The Sudanese coastline has a rare treasure – one of the few remaining communities of healthy shark populations. Igbal Elhassan is on a mission to keep it that way.
When Igbal Elhassan chose to study sharks for her Master’s degree, it was not because she loved them. In her home country, as in most of the world, they had a bad reputation. Fortunately for the sharks that range along Sudan’s 750-kilometre coastline, the late Abu Gederi, a professor at the University of Khartoum, pushed her to study them and, 11 years later, she is Sudan’s only specialist shark scientist. Single-handedly Igbal has painted the first picture we have of the country’s diverse and unusually healthy shark populations. At the same time, exposure to the plight of these formidable creatures has transformed her fear of them into deep compassion and ignited a steely determination in her.

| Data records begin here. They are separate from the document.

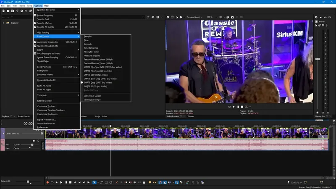Choose Time & Frames ruler format
Image resolution: width=336 pixels, height=189 pixels.
(x=91, y=48)
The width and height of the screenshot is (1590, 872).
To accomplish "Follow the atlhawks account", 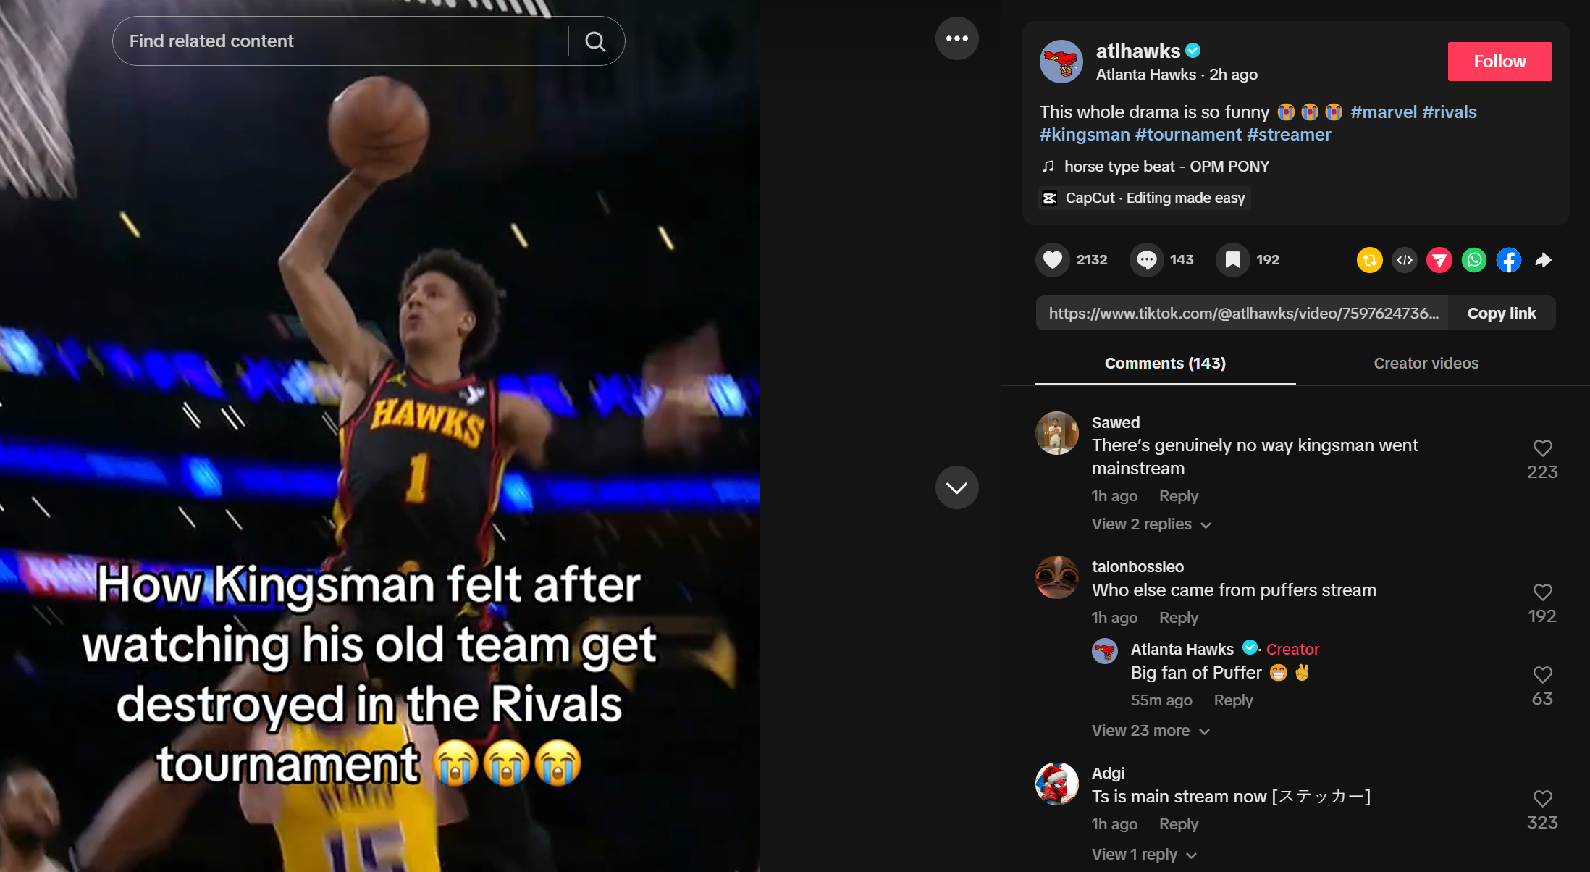I will tap(1499, 62).
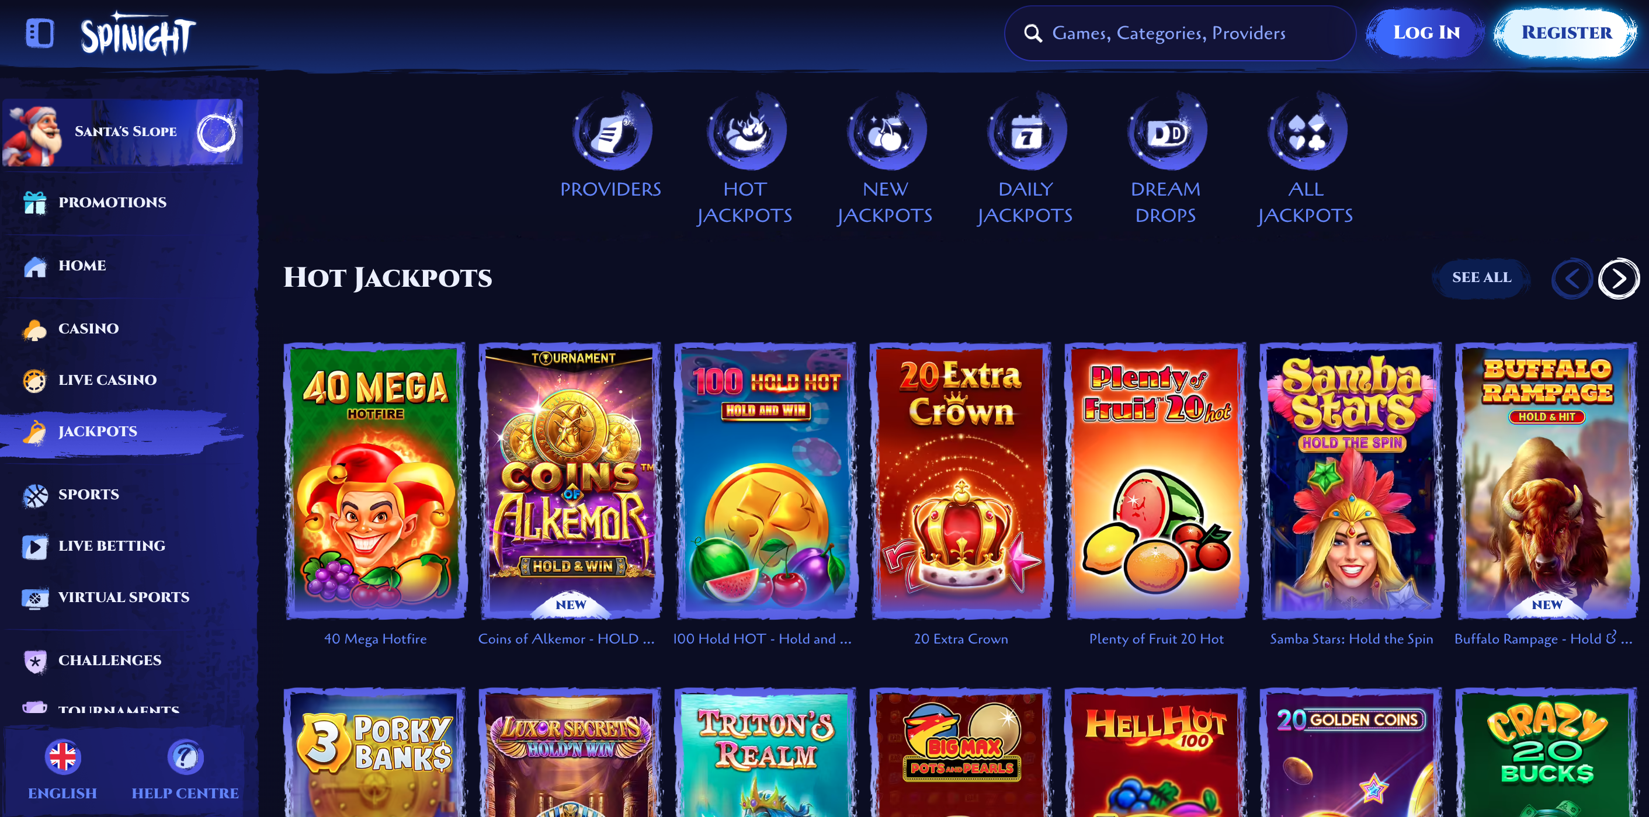Screen dimensions: 1649x817
Task: Click the Log In button
Action: coord(1426,33)
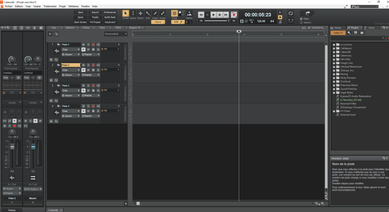Switch to the Notes browser tab
389x212 pixels.
tap(371, 28)
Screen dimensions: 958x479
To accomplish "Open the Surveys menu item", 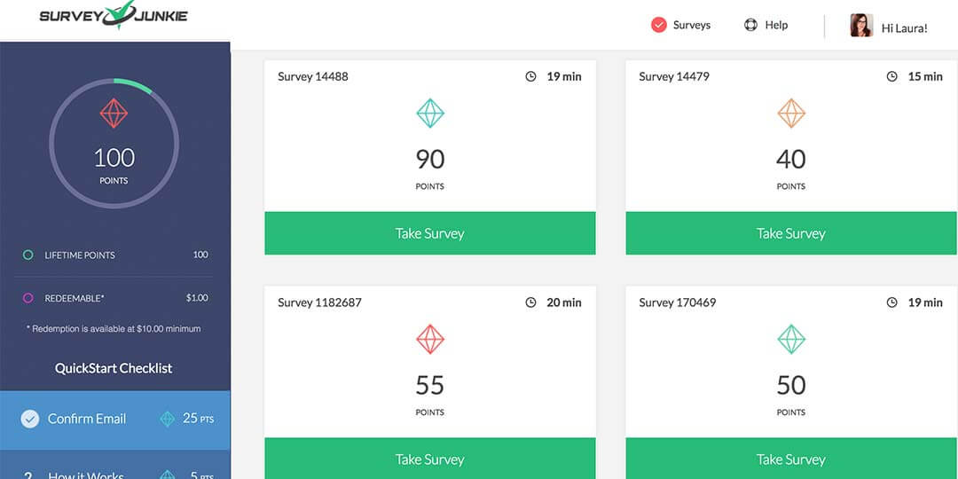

‘You know, there are other women doing marine biology and oceanic studies of the Red Sea, but I don’t think there is another one who goes out on boats,’ laughs Igbal as she describes her first sampling trip aboard a commercial long-liner during her Master’s research in 2001. This was the first time that she had ever seen a real-life shark. ‘I couldn’t believe it. They caught these huge tiger sharks and oceanic whitetips. I wasn’t afraid. I was just astonished by their size. I also felt truly sad to see them brought aboard alive and then killed for their liver and fins. Those were horrible moments for me.’
Igbal completed her Master’s degree in 2002. The first study on sharks in the waters of Sudan and neighbouring countries, it investigated the socio-economic aspects of the local fishery as well as basic biological traits of sharks in the region. She identified 23 shark species, including significant populations of oceanic whitetip, grey reef, hammerhead and spot-tail sharks, as well as three species of batoids (rays, skates and sawfishes), including green sawfishes. She also determined the geographical distribution of these species, as well as their mating and pupping seasons, and located nursery areas for the main species that are targeted by fisheries.
Igbal is Sudan’s first shark scientist. She has spent years collecting tissue samples of sharks at local landing sites. Using genetics, she hopes to crack the code of shark populations in the Red Sea.